### Selected text
[pypy-commit] pypy math-improvements: Kill dead code, clean up normalization, and disable an assert that causes C code warnings. Its a helper function for _x_divrem and since d is SHIFT - bits_in_digit, which is always SHIFT or smaller already

[stian]

Author: stian
Branch: math-improvements
Changeset: r92970:7f48dd825978
Date: 2017-11-08 03:59 +0100
http://bitbucket.org/pypy/pypy/changeset/7f48dd825978/

Log:    Kill dead code, clean up normalization, and disable an assert that
        causes C code warnings. Its a helper function for _x_divrem and
        since d is SHIFT - bits_in_digit, which is always SHIFT or smaller
        already

diff --git a/rpython/rlib/rbigint.py b/rpython/rlib/rbigint.py
--- a/rpython/rlib/rbigint.py
+++ b/rpython/rlib/rbigint.py
@@ -1459,9 +1459,8 @@
             i -= 1
         assert i > 0
 
-        if i != self.numdigits():
-            self.size = i
-        if self.numdigits() == 1 and self._digits[0] == NULLDIGIT:
+        self.size = i
+        if i == 1 and self._digits[0] == NULLDIGIT:
             self.sign = 0
             self._digits = NULLDIGITS
 
@@ -1940,103 +1939,6 @@
     ret._normalize()
     return ret
 
-""" (*) Why adding t3 can't "run out of room" above.
-
-Let f(x) mean the floor of x and c(x) mean the ceiling of x.  Some facts
-to start with:
-
-1. For any integer i, i = c(i/2) + f(i/2).  In particular,
-   bsize = c(bsize/2) + f(bsize/2).
-2. shift = f(bsize/2)
-3. asize <= bsize
-4. Since we call k_lopsided_mul if asize*2 <= bsize, asize*2 > bsize in this
-   routine, so asize > bsize/2 >= f(bsize/2) in this routine.
-
-We allocated asize + bsize result digits, and add t3 into them at an offset
-of shift.  This leaves asize+bsize-shift allocated digit positions for t3
-to fit into, = (by #1 and #2) asize + f(bsize/2) + c(bsize/2) - f(bsize/2) =
-asize + c(bsize/2) available digit positions.
-
-bh has c(bsize/2) digits, and bl at most f(size/2) digits.  So bh+hl has
-at most c(bsize/2) digits + 1 bit.
-
-If asize == bsize, ah has c(bsize/2) digits, else ah has at most f(bsize/2)
-digits, and al has at most f(bsize/2) digits in any case.  So ah+al has at
-most (asize == bsize ? c(bsize/2) : f(bsize/2)) digits + 1 bit.

### List of tasks
(A) Return the part of the rbigint commit that starts at "-2. shift = f(bsize/2)" and ends at "in this routine.", copied word for word.
(B) Resume the rbigint commit from the point where it stops.

[Dataset rows]

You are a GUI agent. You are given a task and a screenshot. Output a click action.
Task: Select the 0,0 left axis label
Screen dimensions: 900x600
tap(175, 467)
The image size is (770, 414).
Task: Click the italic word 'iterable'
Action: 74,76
---
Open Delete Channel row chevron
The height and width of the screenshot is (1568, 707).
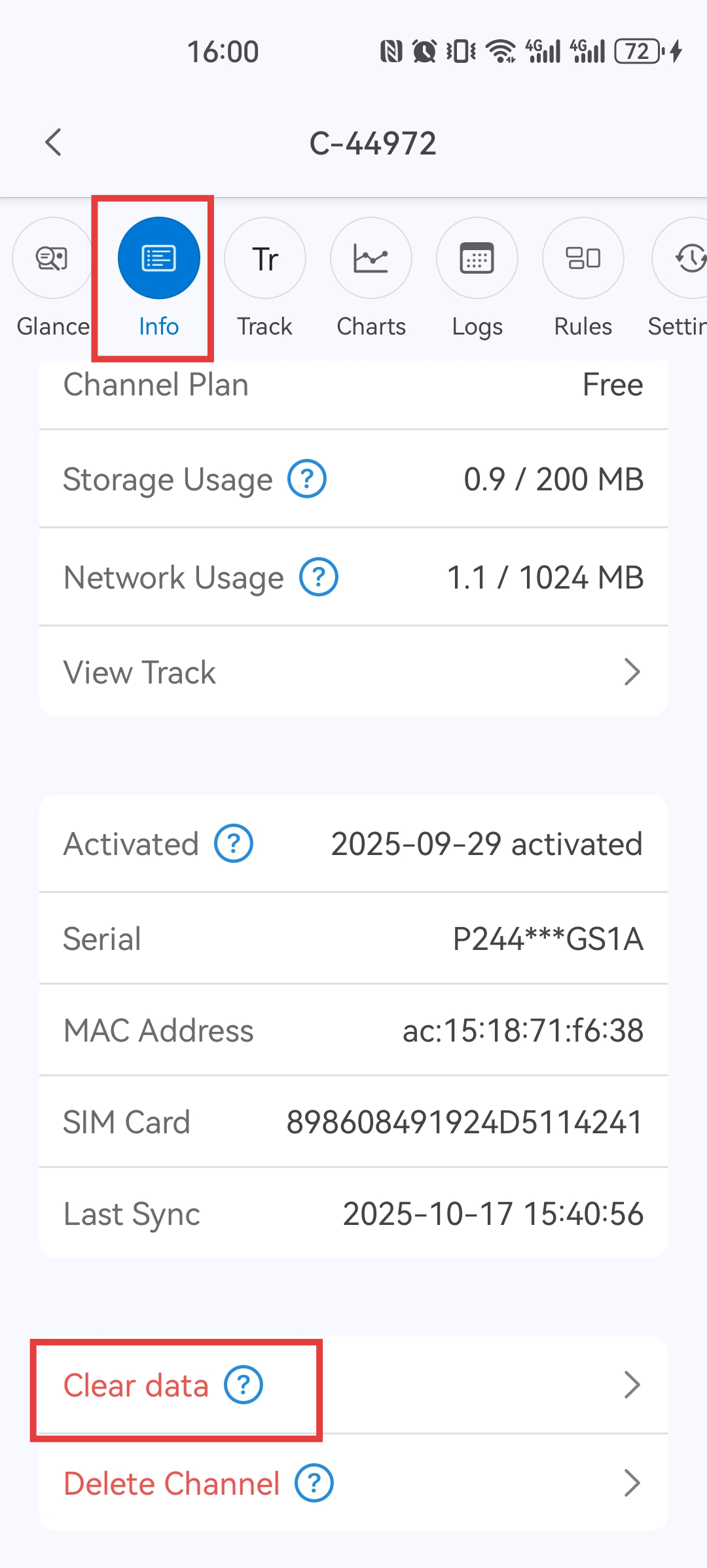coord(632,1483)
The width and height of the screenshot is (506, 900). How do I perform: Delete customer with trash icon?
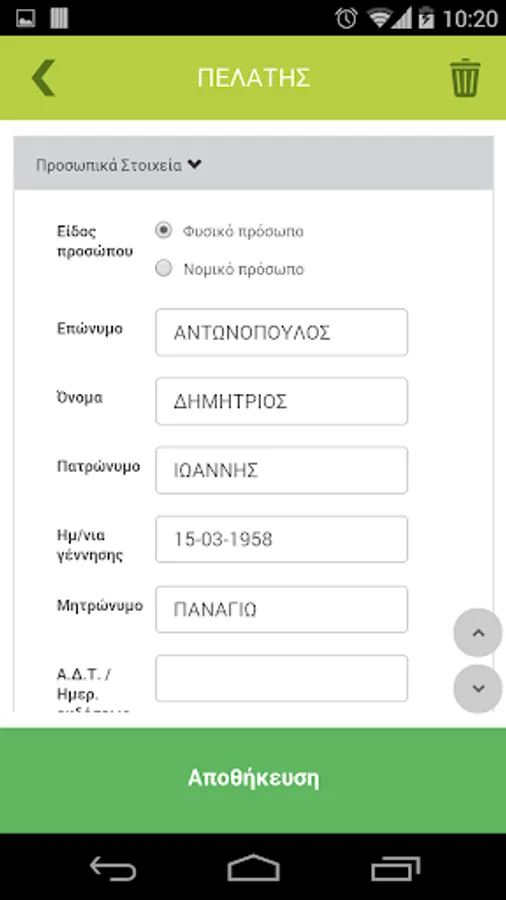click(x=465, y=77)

### Results for the exercise
(A)
-2. shift = f(bsize/2)
-3. asize <= bsize
-4. Since we call k_lopsided_mul if asize*2 <= bsize, asize*2 > bsize in this
-   routine, so asize > bsize/2 >= f(bsize/2) in this routine.

(B)
-
-The product (ah+al)*(bh+bl) therefore has at most
-
-    c(bsize/2) + (asize == bsize ? c(bsize/2) : f(bsize/2)) digits + 2 bits
-
-and we have asize + c(bsize/2) available digit positions.  We need to show
-this is always enough.  An instance of c(bsize/2) cancels out in both, so
-the question reduces to whether asize digits is enough to hold
-(asize == bsize ? c(bsize/2) : f(bsize/2)) digits + 2 bits.  If asize < bsize,
-then we're asking whether asize digits >= f(bsize/2) digits + 2 bits.  By #4,
-asize is at least f(bsize/2)+1 digits, so this in turn reduces to whether 1
-digit is enough to hold 2 bits.  This is so since SHIFT=15 >= 2.  If
-asize == bsize, then we're asking whether bsize digits is enough to hold
-c(bsize/2) digits + 2 bits, or equivalently (by #1) whether f(bsize/2) digits
-is enough to hold 2 bits.  This is so if bsize >= 2, which holds because
-bsize >= KARATSUBA_CUTOFF >= 2.
-
-Note that since there's always enough room for (ah+al)*(bh+bl), and that's
-clearly >= each of ah*bh and al*bl, there's always enough room to subtract
-ah*bh and al*bl too.
-"""
-
-def _k_lopsided_mul(a, b):
-    # Not in use anymore, only account for like 1% performance. Perhaps if we
-    # Got rid of the extra list allocation this would be more effective.
-    """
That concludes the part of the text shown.